Kartar also spoke about Sikh experience in the city, which left a deep impression on his son’s mind. This remains an area of interest for Gill, who has written several papers and books. At the moment he is involved in at least 10 projects, but the history of Sikhism in eastern India is special.

Kartar Singh had seen the riots of the 1940s. He had seen bodies piled up. “Sikh taxi drivers had worked hard then to rescue people from hostile neighbourhoods,” says Gill.

The Sikh population in the 1920s in the city may have been only 20,000, many of whom had come to Kolkata after the British Indian Army began to recruit Sikhs, but their contribution to the city is significant, stresses Gill.

Netaji Subhas Chandra Bose had a strong connection with the Sikh community, in the city particularly.

“In the 1920s and 1930s, Netaji would often visit the makeshift gurdwara on Bakul Bagan Road in a garage of Bhayia Mangal Singh Balachak and the Rashbehari gurdwara later,” says Gill.

S. Niranjan Singh Talib, the publisher of the first Punjabi daily in Calcutta, which started in 1930, was imprisoned after Bose’s escape in 1941 and tortured by the British in connection with the escape, according to Talib’s family members, Gill says.

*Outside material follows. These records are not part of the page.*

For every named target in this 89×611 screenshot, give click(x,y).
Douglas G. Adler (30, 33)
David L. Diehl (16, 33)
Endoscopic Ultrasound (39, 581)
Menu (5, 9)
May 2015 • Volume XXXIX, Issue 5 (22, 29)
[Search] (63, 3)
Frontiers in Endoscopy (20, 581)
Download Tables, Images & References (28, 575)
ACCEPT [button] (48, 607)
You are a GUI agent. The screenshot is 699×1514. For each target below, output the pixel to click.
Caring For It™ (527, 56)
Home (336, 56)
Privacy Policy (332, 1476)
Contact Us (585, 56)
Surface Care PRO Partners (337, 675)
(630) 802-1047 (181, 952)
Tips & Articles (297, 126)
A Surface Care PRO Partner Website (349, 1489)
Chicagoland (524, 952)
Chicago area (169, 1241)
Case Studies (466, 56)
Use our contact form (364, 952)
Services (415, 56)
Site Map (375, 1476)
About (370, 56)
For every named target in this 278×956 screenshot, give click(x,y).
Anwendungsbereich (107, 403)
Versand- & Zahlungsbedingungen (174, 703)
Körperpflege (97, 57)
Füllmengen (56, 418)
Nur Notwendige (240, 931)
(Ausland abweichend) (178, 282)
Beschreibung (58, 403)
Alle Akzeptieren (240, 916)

After Bose escaped from India, a Sikh, Sardul Singh Caveeshar was elected president of the Forward Bloc. Bose was helped in Afghanistan and Russia by Sikh members of the Bolshevik Party. Indian National Army was founded by General Mohan Singh and was led by him before Bose took charge.

The socialist ideology is not a coincidence. Somewhere, it was a question of faith.

“Sikh ideology is close to Left,” says Gill. “It is like socialism. The only difference between the two is belief in God or the lack of it,” he adds, laughing.

“Which is why so many Sikhs were Communist-minded. My father told me that CPIleader Indrajit Gupta had once addressed a meeting at our house,” says Gill.

He is a soft-spoken man, who is always smiling, but also given to making sharp observations.

In 1994, Gill was elected general secretary of DumDum gurdwara. He is also the general secretary of Punjabi Sahit Sabha.

Gill’s quest began in earnest after he was appointed honorary in-charge, general secretary and convenor of Shiromani Committee East India Sikh Commission in 2006. This gave him the opportunity to talk to preachers, who arrived to take the message of Sikhism to various parts of India.

With them, he began to travel. “I have travelled to the most distant corners of the country in the last 20 years. I have travelled and travelled,” says Gill.

In the process he has found a wealth of evidence and resources about the reach of Sikhism through the centuries. He is interested in how this has played out in society, especially from the points of view of class and caste. He says that the first graduate from Contai in West Bengal was a Sikh, Pran Singh.

But Gill is most touched when he finds, after a long journey, in a remote village, in a home of a family that is not Sikh, a copy of the Guru Granth Sahib kept with respect. This, he says, he has come across many times. An ancestor in that family would turn out to be a Nanakpanthi.

That is proof of how well an idea travelled. It is far more alive than an edifice; proof again that faiths canco-exist. Gill is also an expert onOmichund, or Umichand, the immensely rich Sikh merchant who is usually considered treacherous for the role he played in the defeat of Sirajud-Daulah in the hands of the British. Omichund was more than that, says Gill. The business empire that he built by trading saltpetre was stupendous and worth a relook. “Besides, we have to remember, he was a businessman.”